Task to complete – For the listing below, output exactly the lines from the line with "SOFWAVE הבחירה הנכונה למתיחת עור (281, 1652)" up to and including the line with "10 (177, 1501)", and no other lines.

(Task data begins)

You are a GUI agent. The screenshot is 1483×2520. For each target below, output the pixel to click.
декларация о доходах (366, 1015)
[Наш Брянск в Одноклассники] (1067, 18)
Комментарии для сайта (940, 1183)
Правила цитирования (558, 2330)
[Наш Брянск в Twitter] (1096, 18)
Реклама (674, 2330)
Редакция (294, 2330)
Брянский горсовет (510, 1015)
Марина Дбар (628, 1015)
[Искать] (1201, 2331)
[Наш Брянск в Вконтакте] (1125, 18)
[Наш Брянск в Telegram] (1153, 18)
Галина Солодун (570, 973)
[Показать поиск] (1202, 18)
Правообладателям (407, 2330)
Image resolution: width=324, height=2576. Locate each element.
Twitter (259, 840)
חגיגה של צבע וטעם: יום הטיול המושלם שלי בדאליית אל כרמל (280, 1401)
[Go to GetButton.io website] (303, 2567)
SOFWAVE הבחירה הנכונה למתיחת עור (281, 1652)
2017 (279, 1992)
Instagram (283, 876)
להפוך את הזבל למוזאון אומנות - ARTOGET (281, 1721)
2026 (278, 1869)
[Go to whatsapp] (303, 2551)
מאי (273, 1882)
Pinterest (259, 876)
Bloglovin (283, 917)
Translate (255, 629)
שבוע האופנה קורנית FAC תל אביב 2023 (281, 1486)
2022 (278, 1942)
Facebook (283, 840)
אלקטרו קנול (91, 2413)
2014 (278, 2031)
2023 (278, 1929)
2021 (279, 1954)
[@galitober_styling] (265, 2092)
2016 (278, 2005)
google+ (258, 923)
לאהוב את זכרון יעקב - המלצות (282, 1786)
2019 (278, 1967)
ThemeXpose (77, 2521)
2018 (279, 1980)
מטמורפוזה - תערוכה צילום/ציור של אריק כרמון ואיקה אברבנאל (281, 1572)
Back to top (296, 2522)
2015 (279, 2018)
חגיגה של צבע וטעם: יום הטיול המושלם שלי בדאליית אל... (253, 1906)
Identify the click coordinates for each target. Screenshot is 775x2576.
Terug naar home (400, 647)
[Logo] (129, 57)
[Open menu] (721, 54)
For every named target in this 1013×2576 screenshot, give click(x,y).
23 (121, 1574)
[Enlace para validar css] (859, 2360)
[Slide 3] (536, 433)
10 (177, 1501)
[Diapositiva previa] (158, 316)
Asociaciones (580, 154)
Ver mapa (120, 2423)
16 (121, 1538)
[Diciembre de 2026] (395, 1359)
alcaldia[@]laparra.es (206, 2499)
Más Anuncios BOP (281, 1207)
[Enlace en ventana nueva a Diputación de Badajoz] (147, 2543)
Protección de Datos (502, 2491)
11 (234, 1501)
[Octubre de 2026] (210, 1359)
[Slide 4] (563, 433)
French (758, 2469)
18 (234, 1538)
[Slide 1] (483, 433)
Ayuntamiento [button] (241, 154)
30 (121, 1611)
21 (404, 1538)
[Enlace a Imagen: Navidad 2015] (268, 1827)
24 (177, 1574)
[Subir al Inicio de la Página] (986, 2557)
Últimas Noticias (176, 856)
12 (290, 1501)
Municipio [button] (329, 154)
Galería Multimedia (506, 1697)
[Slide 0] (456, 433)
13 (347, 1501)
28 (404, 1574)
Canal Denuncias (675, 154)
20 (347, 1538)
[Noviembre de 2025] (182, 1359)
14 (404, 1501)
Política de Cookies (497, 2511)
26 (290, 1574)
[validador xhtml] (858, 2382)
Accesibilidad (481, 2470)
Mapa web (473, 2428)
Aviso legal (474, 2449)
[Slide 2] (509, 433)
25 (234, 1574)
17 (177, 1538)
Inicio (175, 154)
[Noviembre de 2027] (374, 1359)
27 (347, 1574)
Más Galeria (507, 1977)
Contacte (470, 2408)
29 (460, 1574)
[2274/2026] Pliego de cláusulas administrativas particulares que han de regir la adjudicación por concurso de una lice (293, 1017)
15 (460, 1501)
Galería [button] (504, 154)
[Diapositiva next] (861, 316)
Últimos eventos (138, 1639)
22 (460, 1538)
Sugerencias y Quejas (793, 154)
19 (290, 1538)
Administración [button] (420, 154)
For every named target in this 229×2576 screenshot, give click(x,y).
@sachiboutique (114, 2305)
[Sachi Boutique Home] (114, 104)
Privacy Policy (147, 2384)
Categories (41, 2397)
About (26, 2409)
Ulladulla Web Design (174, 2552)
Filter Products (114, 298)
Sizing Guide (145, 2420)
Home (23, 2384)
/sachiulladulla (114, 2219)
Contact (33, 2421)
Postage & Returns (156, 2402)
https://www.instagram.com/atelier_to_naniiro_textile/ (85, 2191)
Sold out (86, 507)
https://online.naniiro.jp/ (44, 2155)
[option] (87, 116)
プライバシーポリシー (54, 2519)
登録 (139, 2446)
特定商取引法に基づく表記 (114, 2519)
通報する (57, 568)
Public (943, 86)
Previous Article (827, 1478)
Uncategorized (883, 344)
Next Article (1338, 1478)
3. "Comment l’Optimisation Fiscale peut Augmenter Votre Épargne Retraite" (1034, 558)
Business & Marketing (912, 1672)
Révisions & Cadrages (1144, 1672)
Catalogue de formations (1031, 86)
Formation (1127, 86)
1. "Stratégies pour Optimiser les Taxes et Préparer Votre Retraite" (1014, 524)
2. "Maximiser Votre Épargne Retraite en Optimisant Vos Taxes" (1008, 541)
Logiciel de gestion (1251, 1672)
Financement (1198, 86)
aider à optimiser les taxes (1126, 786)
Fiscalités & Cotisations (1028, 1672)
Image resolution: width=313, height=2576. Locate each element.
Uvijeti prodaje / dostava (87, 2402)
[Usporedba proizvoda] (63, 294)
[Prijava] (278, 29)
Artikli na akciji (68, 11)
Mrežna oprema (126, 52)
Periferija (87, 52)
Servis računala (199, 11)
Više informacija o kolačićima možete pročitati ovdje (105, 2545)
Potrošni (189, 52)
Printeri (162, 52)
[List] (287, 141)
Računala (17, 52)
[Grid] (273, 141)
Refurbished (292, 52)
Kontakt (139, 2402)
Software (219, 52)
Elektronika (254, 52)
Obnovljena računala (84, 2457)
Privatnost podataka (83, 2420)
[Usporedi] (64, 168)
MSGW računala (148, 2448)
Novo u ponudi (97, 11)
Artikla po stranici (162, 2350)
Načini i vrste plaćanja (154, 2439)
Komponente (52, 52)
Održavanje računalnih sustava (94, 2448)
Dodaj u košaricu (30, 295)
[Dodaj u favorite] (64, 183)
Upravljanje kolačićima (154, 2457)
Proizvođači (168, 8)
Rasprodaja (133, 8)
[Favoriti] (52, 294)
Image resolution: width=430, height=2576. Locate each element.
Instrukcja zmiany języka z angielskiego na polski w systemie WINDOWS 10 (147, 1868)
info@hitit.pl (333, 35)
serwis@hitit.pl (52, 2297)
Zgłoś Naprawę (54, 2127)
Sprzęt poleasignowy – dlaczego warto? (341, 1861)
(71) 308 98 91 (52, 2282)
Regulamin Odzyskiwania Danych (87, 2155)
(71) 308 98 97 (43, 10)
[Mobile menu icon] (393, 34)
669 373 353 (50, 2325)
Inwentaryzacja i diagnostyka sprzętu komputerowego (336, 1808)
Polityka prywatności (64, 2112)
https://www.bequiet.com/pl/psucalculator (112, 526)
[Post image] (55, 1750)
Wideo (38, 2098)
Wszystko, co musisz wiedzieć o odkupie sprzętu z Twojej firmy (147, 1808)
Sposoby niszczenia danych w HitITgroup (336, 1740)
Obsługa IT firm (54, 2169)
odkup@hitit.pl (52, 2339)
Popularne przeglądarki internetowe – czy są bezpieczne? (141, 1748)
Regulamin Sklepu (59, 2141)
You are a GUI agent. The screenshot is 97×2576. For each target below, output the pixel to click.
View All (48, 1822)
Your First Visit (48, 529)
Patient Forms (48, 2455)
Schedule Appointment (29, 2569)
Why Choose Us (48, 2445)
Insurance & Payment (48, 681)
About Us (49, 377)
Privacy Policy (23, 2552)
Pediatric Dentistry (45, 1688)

(Task data ends)

Answer to this problem –
SOFWAVE הבחירה הנכונה למתיחת עור (281, 1652)
2017 (279, 1992)
Instagram (283, 876)
להפוך את הזבל למוזאון אומנות - ARTOGET (281, 1721)
2026 (278, 1869)
[Go to whatsapp] (303, 2551)
מאי (273, 1882)
Pinterest (259, 876)
Bloglovin (283, 917)
Translate (255, 629)
שבוע האופנה קורנית FAC תל אביב 2023 (281, 1486)
2022 (278, 1942)
Facebook (283, 840)
אלקטרו קנול (91, 2413)
2014 (278, 2031)
2023 (278, 1929)
2021 (279, 1954)
[@galitober_styling] (265, 2092)
2016 (278, 2005)
google+ (258, 923)
לאהוב את זכרון יעקב - המלצות (282, 1786)
2019 (278, 1967)
ThemeXpose (77, 2521)
2018 (279, 1980)
מטמורפוזה - תערוכה צילום/ציור של אריק כרמון ואיקה אברבנאל (281, 1572)
Back to top (296, 2522)
2015 (279, 2018)
חגיגה של צבע וטעם: יום הטיול המושלם שלי בדאליית אל... (253, 1906)
Identify the click coordinates for each target. Screenshot is 775x2576.
Terug naar home (400, 647)
[Logo] (129, 57)
[Open menu] (721, 54)
For every named target in this 1013×2576 screenshot, give click(x,y).
23 (121, 1574)
[Enlace para validar css] (859, 2360)
[Slide 3] (536, 433)
10 (177, 1501)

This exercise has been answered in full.